→ Directions: Copy the records from the line with "Image resolution: width=862" through the line with "point(122,57)", keeping every character unchanged.

→ Supplied data:
---+---
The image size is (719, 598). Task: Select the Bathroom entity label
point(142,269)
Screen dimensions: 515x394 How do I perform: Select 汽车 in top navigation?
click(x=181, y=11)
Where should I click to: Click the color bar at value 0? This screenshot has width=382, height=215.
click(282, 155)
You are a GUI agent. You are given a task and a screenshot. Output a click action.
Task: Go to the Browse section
---+---
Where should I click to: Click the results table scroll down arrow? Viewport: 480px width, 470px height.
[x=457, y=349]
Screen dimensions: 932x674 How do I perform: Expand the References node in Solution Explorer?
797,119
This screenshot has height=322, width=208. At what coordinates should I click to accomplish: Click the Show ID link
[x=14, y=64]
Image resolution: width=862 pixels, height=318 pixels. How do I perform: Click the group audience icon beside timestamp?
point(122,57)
---+---
→ Output for this exercise:
Image resolution: width=862 pixels, height=318 pixels. How do I perform: Click the group audience icon beside timestamp?
point(122,57)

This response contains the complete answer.